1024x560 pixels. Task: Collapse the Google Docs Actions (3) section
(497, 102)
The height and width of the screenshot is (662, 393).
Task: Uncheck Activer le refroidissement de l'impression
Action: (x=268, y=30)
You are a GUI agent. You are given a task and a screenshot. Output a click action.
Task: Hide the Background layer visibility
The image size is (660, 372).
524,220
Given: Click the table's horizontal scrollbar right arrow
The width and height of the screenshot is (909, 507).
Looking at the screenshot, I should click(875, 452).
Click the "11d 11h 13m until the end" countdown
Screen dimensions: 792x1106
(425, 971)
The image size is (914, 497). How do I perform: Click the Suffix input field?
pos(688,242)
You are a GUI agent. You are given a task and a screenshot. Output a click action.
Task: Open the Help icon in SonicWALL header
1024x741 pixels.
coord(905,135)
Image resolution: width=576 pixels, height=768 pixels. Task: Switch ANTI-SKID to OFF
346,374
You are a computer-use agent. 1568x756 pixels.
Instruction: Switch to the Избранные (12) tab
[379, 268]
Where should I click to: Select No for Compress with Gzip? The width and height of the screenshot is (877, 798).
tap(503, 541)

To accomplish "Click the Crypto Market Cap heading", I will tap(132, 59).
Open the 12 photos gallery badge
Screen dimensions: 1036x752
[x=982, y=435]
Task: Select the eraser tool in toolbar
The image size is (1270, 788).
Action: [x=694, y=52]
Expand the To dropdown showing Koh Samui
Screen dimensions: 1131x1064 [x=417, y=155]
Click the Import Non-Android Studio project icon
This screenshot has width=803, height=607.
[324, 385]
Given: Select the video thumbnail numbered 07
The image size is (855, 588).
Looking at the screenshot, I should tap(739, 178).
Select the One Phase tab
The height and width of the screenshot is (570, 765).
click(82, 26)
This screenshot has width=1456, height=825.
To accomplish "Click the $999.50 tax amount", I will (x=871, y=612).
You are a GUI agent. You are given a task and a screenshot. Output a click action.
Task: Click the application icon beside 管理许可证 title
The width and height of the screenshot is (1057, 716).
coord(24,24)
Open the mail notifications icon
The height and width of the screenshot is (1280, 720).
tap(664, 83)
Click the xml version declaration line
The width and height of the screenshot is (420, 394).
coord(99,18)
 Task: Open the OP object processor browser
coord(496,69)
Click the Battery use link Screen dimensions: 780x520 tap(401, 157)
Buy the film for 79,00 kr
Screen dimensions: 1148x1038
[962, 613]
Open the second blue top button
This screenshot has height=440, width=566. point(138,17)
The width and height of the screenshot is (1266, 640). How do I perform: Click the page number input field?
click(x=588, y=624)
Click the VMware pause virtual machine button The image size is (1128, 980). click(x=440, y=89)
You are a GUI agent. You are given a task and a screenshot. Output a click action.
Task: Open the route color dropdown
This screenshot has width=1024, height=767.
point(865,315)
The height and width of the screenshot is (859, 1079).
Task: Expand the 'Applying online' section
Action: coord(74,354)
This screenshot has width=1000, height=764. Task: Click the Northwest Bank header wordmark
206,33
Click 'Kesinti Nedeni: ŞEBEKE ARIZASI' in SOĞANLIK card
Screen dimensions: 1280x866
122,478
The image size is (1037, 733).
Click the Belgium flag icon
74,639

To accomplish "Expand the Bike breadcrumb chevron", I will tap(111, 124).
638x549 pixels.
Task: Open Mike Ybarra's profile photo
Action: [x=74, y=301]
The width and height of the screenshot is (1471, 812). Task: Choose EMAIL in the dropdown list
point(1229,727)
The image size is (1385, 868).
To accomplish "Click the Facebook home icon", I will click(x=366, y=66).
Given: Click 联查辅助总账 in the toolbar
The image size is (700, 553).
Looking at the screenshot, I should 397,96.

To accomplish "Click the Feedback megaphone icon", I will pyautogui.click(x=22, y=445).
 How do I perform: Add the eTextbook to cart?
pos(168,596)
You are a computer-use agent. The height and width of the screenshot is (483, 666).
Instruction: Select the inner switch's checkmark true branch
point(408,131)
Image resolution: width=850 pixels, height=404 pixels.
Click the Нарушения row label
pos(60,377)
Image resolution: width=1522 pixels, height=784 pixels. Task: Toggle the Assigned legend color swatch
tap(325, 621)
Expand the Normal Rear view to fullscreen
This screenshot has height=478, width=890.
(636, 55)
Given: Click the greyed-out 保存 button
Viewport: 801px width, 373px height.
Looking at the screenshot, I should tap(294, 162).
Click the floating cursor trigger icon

→ Instructions for the task
Complete, exact output of the records is expected.

→ Response
1024x560 pixels. Task: Collapse the Google Docs Actions (3) section
(497, 102)
The height and width of the screenshot is (662, 393).
Task: Uncheck Activer le refroidissement de l'impression
Action: (x=268, y=30)
You are a GUI agent. You are given a task and a screenshot. Output a click action.
Task: Hide the Background layer visibility
The image size is (660, 372).
524,220
Given: Click the table's horizontal scrollbar right arrow
The width and height of the screenshot is (909, 507).
Looking at the screenshot, I should click(875, 452).
Click the "11d 11h 13m until the end" countdown
Screen dimensions: 792x1106
(425, 971)
The image size is (914, 497). How do I perform: Click the Suffix input field?
pos(688,242)
You are a GUI agent. You are given a task and a screenshot. Output a click action.
Task: Open the Help icon in SonicWALL header
1024x741 pixels.
coord(905,135)
Image resolution: width=576 pixels, height=768 pixels. Task: Switch ANTI-SKID to OFF
346,374
You are a computer-use agent. 1568x756 pixels.
Instruction: Switch to the Избранные (12) tab
[379, 268]
Where should I click to: Select No for Compress with Gzip? The width and height of the screenshot is (877, 798).
tap(503, 541)

To accomplish "Click the Crypto Market Cap heading", I will tap(132, 59).
Open the 12 photos gallery badge
Screen dimensions: 1036x752
[x=982, y=435]
Task: Select the eraser tool in toolbar
The image size is (1270, 788).
Action: [x=694, y=52]
Expand the To dropdown showing Koh Samui
Screen dimensions: 1131x1064 [x=417, y=155]
Click the Import Non-Android Studio project icon
This screenshot has width=803, height=607.
[324, 385]
Given: Select the video thumbnail numbered 07
The image size is (855, 588).
Looking at the screenshot, I should tap(739, 178).
Select the One Phase tab
The height and width of the screenshot is (570, 765).
click(82, 26)
This screenshot has width=1456, height=825.
To accomplish "Click the $999.50 tax amount", I will (x=871, y=612).
You are a GUI agent. You are given a task and a screenshot. Output a click action.
Task: Click the application icon beside 管理许可证 title
The width and height of the screenshot is (1057, 716).
coord(24,24)
Open the mail notifications icon
The height and width of the screenshot is (1280, 720).
tap(664, 83)
Click the xml version declaration line
The width and height of the screenshot is (420, 394).
coord(99,18)
 Task: Open the OP object processor browser
coord(496,69)
Click the Battery use link Screen dimensions: 780x520 tap(401, 157)
Buy the film for 79,00 kr
Screen dimensions: 1148x1038
[962, 613]
Open the second blue top button
This screenshot has height=440, width=566. point(138,17)
The width and height of the screenshot is (1266, 640). How do I perform: Click the page number input field?
click(x=588, y=624)
Click the VMware pause virtual machine button The image size is (1128, 980). click(x=440, y=89)
You are a GUI agent. You are given a task and a screenshot. Output a click action.
Task: Open the route color dropdown
This screenshot has width=1024, height=767.
point(865,315)
The height and width of the screenshot is (859, 1079).
Task: Expand the 'Applying online' section
Action: coord(74,354)
This screenshot has width=1000, height=764. Task: Click the Northwest Bank header wordmark
206,33
Click 'Kesinti Nedeni: ŞEBEKE ARIZASI' in SOĞANLIK card
Screen dimensions: 1280x866
122,478
The image size is (1037, 733).
Click the Belgium flag icon
74,639

To accomplish "Expand the Bike breadcrumb chevron", I will tap(111, 124).
638x549 pixels.
Task: Open Mike Ybarra's profile photo
Action: [x=74, y=301]
The width and height of the screenshot is (1471, 812). Task: Choose EMAIL in the dropdown list
point(1229,727)
The image size is (1385, 868).
To accomplish "Click the Facebook home icon", I will click(x=366, y=66).
Given: Click 联查辅助总账 in the toolbar
The image size is (700, 553).
Looking at the screenshot, I should 397,96.

To accomplish "Click the Feedback megaphone icon", I will pyautogui.click(x=22, y=445).
 How do I perform: Add the eTextbook to cart?
pos(168,596)
You are a computer-use agent. The height and width of the screenshot is (483, 666).
Instruction: Select the inner switch's checkmark true branch
point(408,131)
Image resolution: width=850 pixels, height=404 pixels.
Click the Нарушения row label
pos(60,377)
Image resolution: width=1522 pixels, height=784 pixels. Task: Toggle the Assigned legend color swatch
tap(325, 621)
Expand the Normal Rear view to fullscreen
This screenshot has height=478, width=890.
(636, 55)
Given: Click the greyed-out 保存 button
Viewport: 801px width, 373px height.
Looking at the screenshot, I should tap(294, 162).
Click the floating cursor trigger icon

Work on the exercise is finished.